Rule 73 is Class 2 because any time there are two consecutive 1s surrounded by 0s, this feature is preserved in succeeding generations. This effectively creates walls which block the flow of information between different parts of the array. There are a finite number of possible configurations in the section between two walls so the automaton must eventually start repeating inside each section, though the period may be very long if the section is wide enough. These walls will form with probability 1 for completely random initial conditions.

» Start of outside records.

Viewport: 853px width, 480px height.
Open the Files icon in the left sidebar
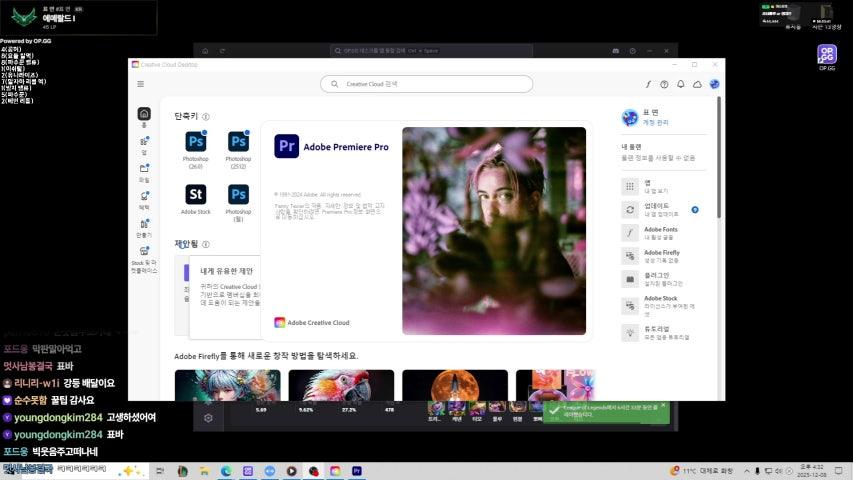tap(144, 170)
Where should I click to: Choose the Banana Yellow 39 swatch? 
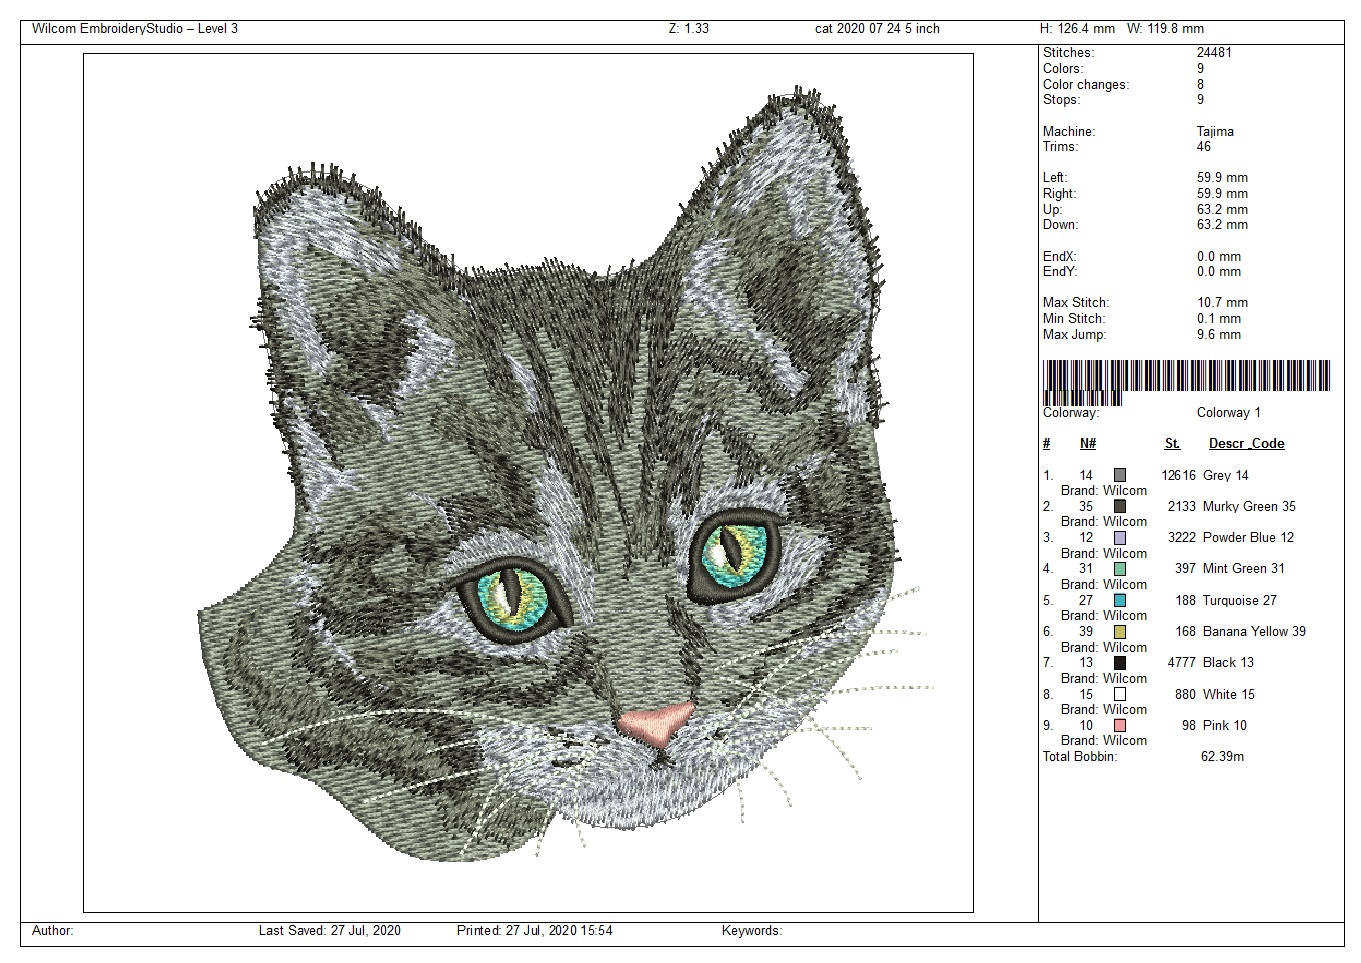point(1120,632)
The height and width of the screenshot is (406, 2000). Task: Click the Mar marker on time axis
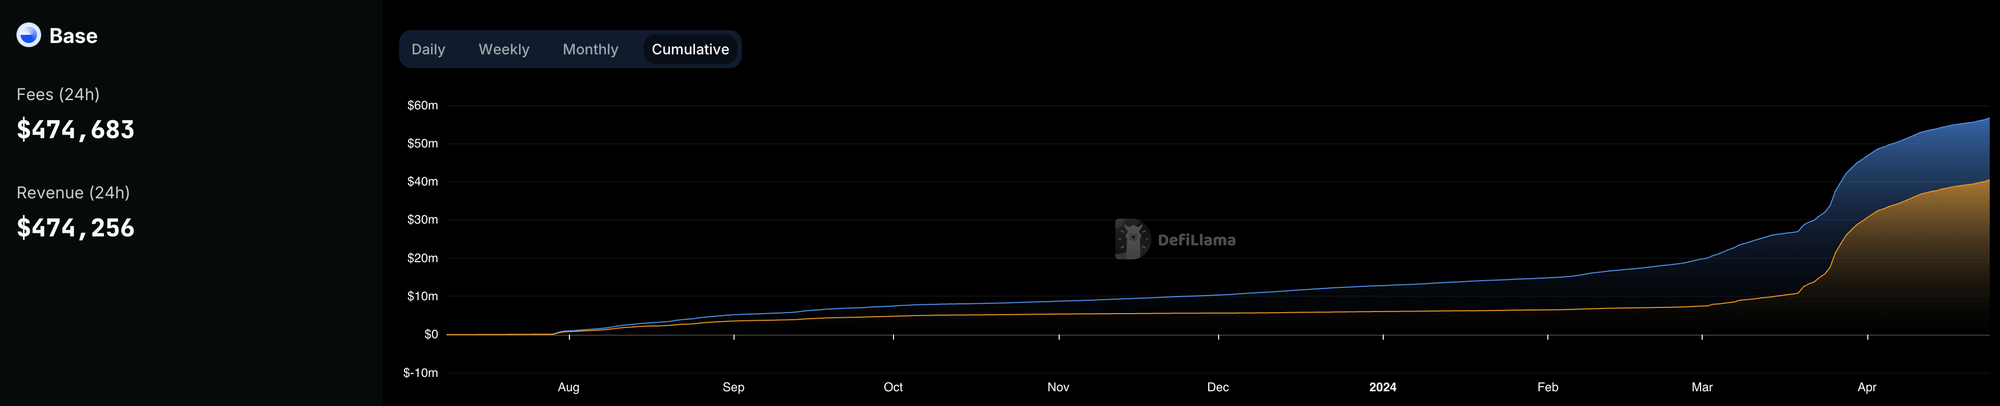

However, if the condition is added that the lengths of runs of consecutive 0s or 1s must always be odd, then the automaton displays Class 3 behavior since the walls can never form.

Rule 54 is Class 4 and also appears to be capable of universal computation, but has not been studied as thoroughly as Rule 110. Many interacting structures have been cataloged which collectively are expected to be sufficient for universality.

== Deterministic solvability ==
Many elementary cellular automata are deterministically solvable, meaning that one can express the state of a given cell after $n$ iterations starting from initial configuration $x \in \{0,1\} ^{\Z}$ by an explicit formula.

Let $[F^n(x)]_j$ represent the state of cell $j$ after $n$ iterations or rule $F$. Initial condition
is represented by $x$, so that $x_i$ is the state of cell $i$ in the initial configuration, $x_i \in \{0,1\}$. Three representative examples are shown below.

Rule 90:
$[F^n(x)]_j= \sum _{i=0}^{n}\binom{n}{i}x_{{2\,i-n+j}} \mod 2$
Rule 50:
$$[F^n(x)]_j = \frac{1}{2}+ \frac{1}{2} \left( -1 \right) ^{n}
+\sum _{i=1}^{n-1} \left( \left( -1 \right) ^{i+n} \prod _{p=-i}^{i}x_{{p+j}} \right)
+\sum _{i=0}^{n} \left( \left( -1 \right) ^{i+n+1} \prod _{p=-i}^{i} \overline{x}_{p+j} \right)$$

Rule 172:
$$[F^n(x)]_j = \bar{x}_{{j-2}} \bar{x}_{{j-1}} x_{{j}}+
 \left( \bar{x}_{{j+n-2}} x_{{j+n-1}}+x_{{j+n-2}}x_{{j+n}}
 \right) \prod _{i=j-2}^{j+n-3}(1- \bar{x}_{{i}} \bar{x}_{{i+1}} )$$
In the above, $\bar{x}_j=1-x_j$.

Deterministic solution formulae have been derived by H. Fukś for the following minimal elementary rules: 0, 1, 2, 3, 4, 5, 8, 10, 11, 12, 13, 14, 15, 19, 23, 24, 27, 28, 29, 32, 34, 36, 38, 40, 42, 43, 44, 46, 50, 51, 56, 60, 72, 76, 77, 78, 90, 105, 108, 128, 130, 132, 136, 138, 140, 142, 150, 156, 160, 162, 164, 168, 170, 172, 178, 184, 200, 204, and 232.
Using these formulae, it is possible to derive probabilities occurrence of small blocks of symbols. Entries for Rule 184 or Rule 90 show examples of expressions for such probabilities.